- DATA IN THIS EXERCISE:
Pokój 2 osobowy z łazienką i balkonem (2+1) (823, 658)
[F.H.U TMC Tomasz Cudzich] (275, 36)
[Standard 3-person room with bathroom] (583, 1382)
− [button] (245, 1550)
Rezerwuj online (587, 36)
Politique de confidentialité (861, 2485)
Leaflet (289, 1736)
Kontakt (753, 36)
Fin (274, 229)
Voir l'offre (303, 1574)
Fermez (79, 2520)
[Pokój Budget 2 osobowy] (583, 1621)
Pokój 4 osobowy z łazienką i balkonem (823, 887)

==

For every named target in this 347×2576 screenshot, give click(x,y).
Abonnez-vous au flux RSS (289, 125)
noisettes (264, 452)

...

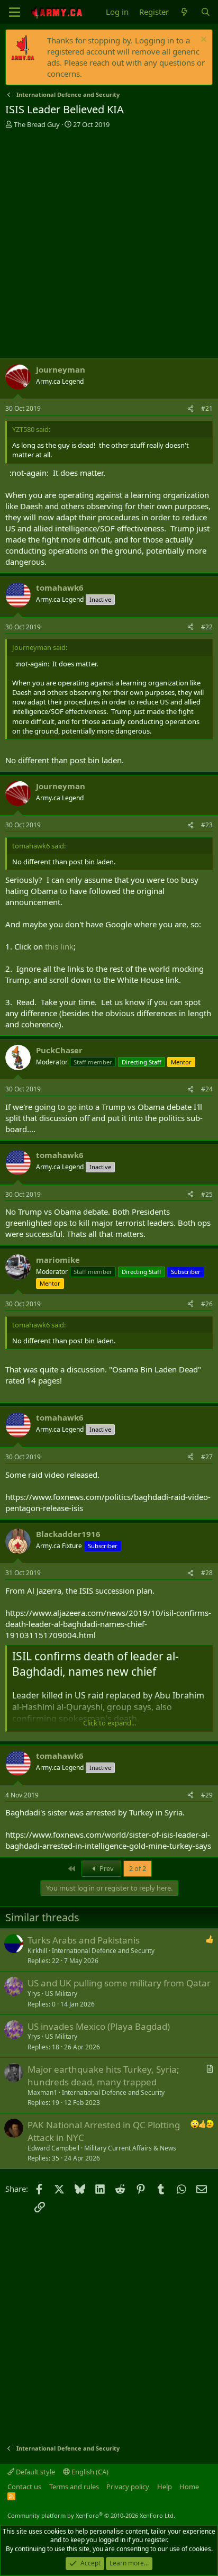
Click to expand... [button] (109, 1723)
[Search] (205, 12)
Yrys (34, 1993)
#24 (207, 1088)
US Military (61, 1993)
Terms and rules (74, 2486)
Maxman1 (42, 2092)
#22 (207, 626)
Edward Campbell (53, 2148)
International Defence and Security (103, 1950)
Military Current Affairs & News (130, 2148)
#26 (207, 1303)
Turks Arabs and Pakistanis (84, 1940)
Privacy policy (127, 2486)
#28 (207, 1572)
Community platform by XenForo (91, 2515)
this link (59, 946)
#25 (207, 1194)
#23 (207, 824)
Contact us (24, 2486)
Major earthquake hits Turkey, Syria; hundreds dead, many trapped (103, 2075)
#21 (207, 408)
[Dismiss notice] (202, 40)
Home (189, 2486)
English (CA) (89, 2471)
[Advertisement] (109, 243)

- WHAT IS EXPECTED: From the data above, return every line from the line that has "Contact us (24, 2486)" up to and including the line that has "[Advertisement] (109, 243)", exactly.

- TASK ANSWER:
Contact us (24, 2486)
Major earthquake hits Turkey, Syria; hundreds dead, many trapped (103, 2075)
#21 (207, 408)
[Dismiss notice] (202, 40)
Home (189, 2486)
English (CA) (89, 2471)
[Advertisement] (109, 243)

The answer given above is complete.